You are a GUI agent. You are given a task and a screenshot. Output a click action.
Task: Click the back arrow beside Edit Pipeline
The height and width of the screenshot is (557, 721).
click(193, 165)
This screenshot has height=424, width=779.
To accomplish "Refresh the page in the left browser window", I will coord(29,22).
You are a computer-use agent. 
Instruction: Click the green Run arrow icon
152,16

* * *

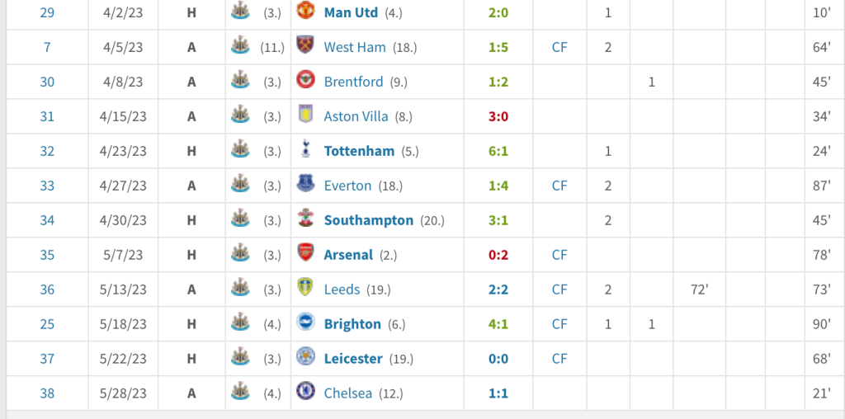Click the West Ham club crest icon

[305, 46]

• _To do_
Go through the data and copy every line that includes "agent".

• _The answer_
You are a GUI agent. You are given a task and a screenshot. Output a click action.
You are a computer-use agent. 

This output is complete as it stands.